Die Organisationen mahnen zudem an, dass es keine sicheren Einreisewege für russische Militärdienstentziehende und Kriegsdienstverweiger*innen nach Deutschland gibt. Die derzeitigen Regelungen für eine Visavergabe hindern viele daran, sichere Länder zu erreichen. Bereits Mitte Juli hatten Abgeordnete des EU-Parlaments fraktionsübergreifend in einem gemeinsamen Schreiben auf ihre kritische Lage hingewiesen und gefordert, „die Leitlinien für die Erteilung von Einreisevisa für Russen anzupassen."

„Es ist nicht ausreichend, uns zu dem Schutz von russischen Kriegsdienstverweiger*innen zu bekennen. Wir müssen den Weg zu diesem Schutz durch die Vergabe von humanitären Visa in den Auslandsvertretungen in Russland und den Nachbarstaaten auch umsetzen", mahnt Tareq Alaows, flüchtlingspolitischer Sprecher von PRO ASYL.

Auch außerhalb Russlands droht russischen Staatsbürger*innen häufig eine Abschiebung nach Russland.
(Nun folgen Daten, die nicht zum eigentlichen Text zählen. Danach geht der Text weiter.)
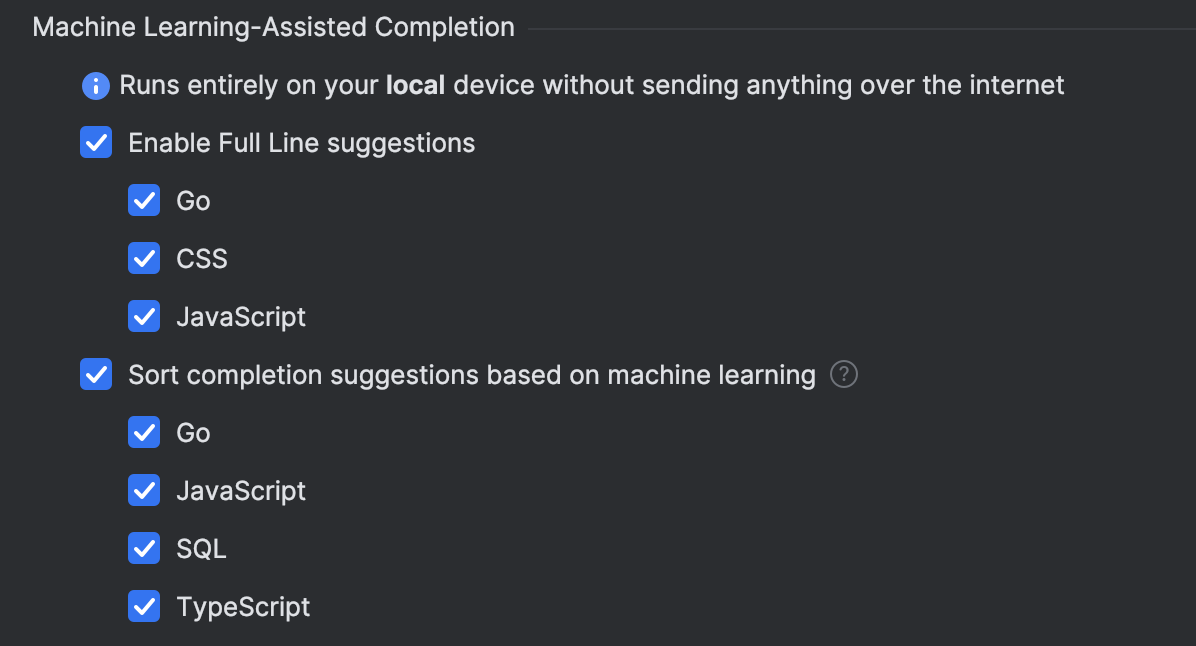Click the CSS language label
Viewport: 1196px width, 646px height.
202,258
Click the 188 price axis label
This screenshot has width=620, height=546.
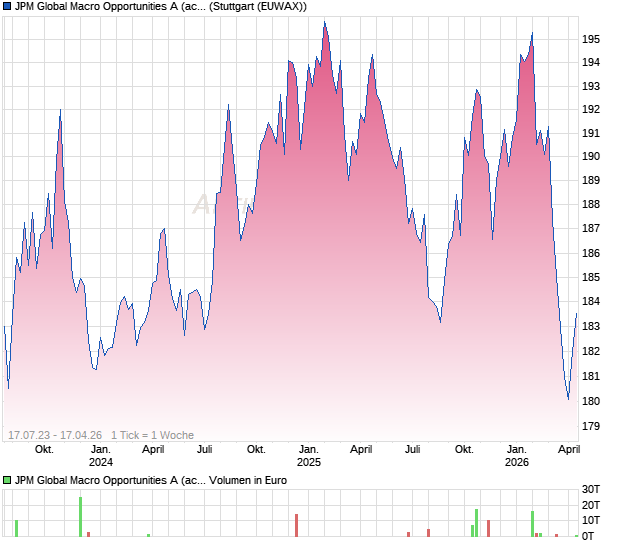pyautogui.click(x=592, y=204)
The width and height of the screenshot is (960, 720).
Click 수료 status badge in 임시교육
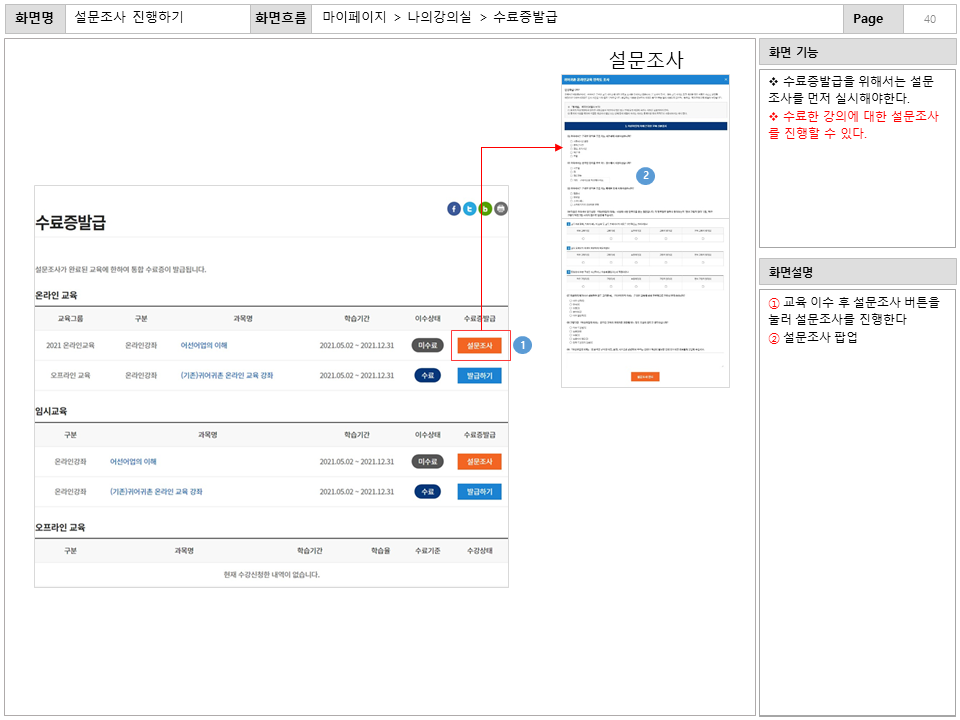pyautogui.click(x=427, y=492)
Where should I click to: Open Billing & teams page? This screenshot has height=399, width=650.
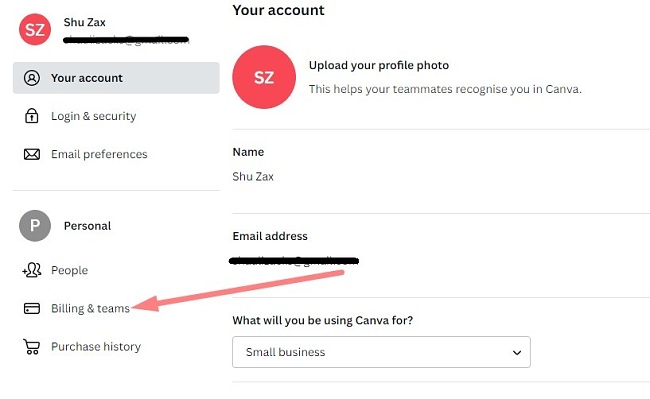[90, 308]
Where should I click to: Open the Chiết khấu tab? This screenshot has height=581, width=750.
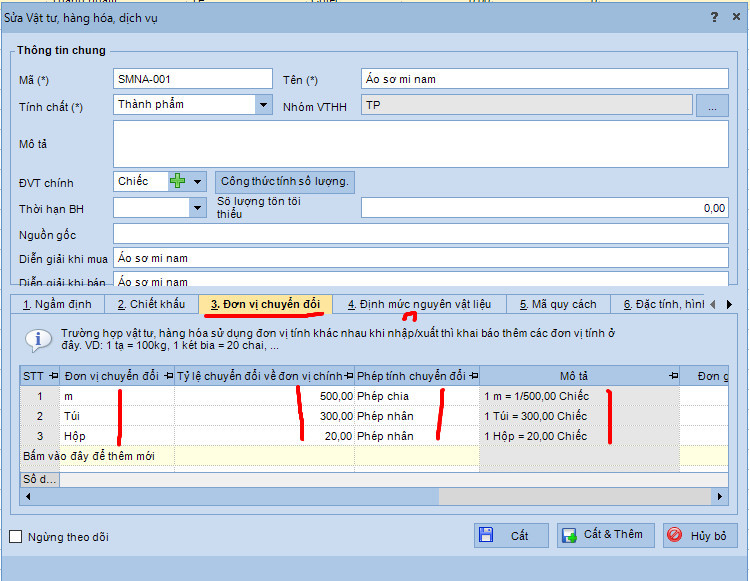pos(151,304)
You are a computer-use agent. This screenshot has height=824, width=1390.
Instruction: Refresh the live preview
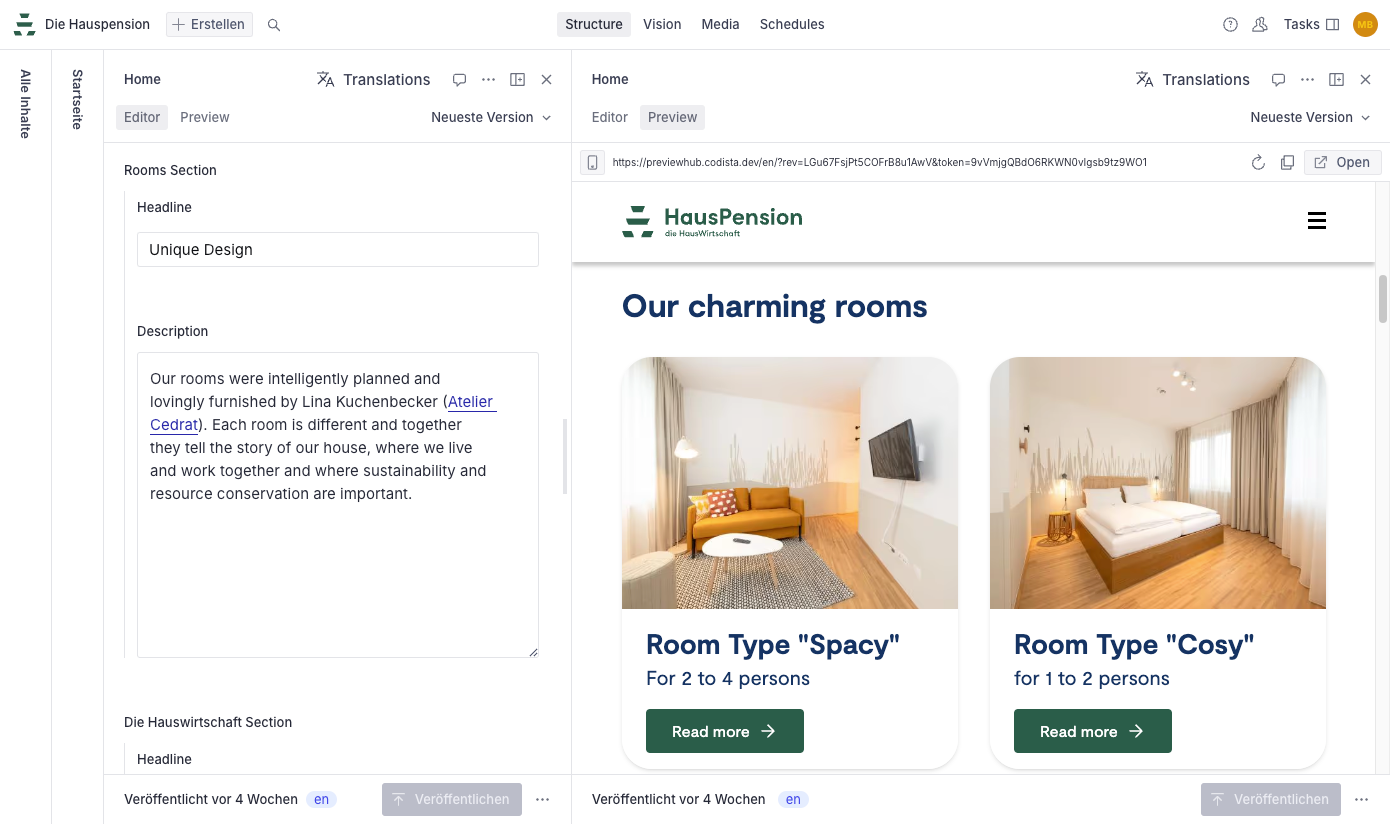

Sie müssen daher auch von dort aus Anträge zur Aufnahme in die Europäische Union stellen können. Der Weg zu humanitären Visa muss geebnet werden. Das fordern auch viele russischen Exilorganisationen in einer gemeinsamen Erklärung vom 17. Juli 2023.

Alternative Aufenthaltsmöglichkeiten zu Asylverfahren stärken

Für Russen im militärdienstpflichtigen Alter, die sich bereits in Deutschland befinden, sollten alle rechtlichen Möglichkeiten auf Bundes- und Landesebene ausgeschöpft werden, um ihnen Aufenthaltssicherheit zu gewähren. Sie sind bei einer zwangsweisen Rückkehr nach Russland einer Rekrutierung für einen völkerrechtswidrigen Krieg unterworfen.

So sollten Aufenthaltstitel etwa zum Zwecke des Familiennachzugs oder zu Studien-, Ausbildungs- sowie Beschäftigungszwecken unbürokratisch gewährt und verlängert werden. Dazu sollte von der Regelerteilungsvoraussetzung der Einreise mit dem hierfür erforderlichen Visum nach § 5 Abs. 2 des Aufenthaltsgesetzes im Wege einer Ermessensentscheidung abgesehen werden. Diese Möglichkeit haben Niedersachsen und Thüringen im März und April 2022 für russische und belarussische Staatsbürger*innen eröffnet. Andere Bundesländer lehnen entsprechende Anträge bisher ab: Das Bundesinnenministerium könnte sie dazu anweisen.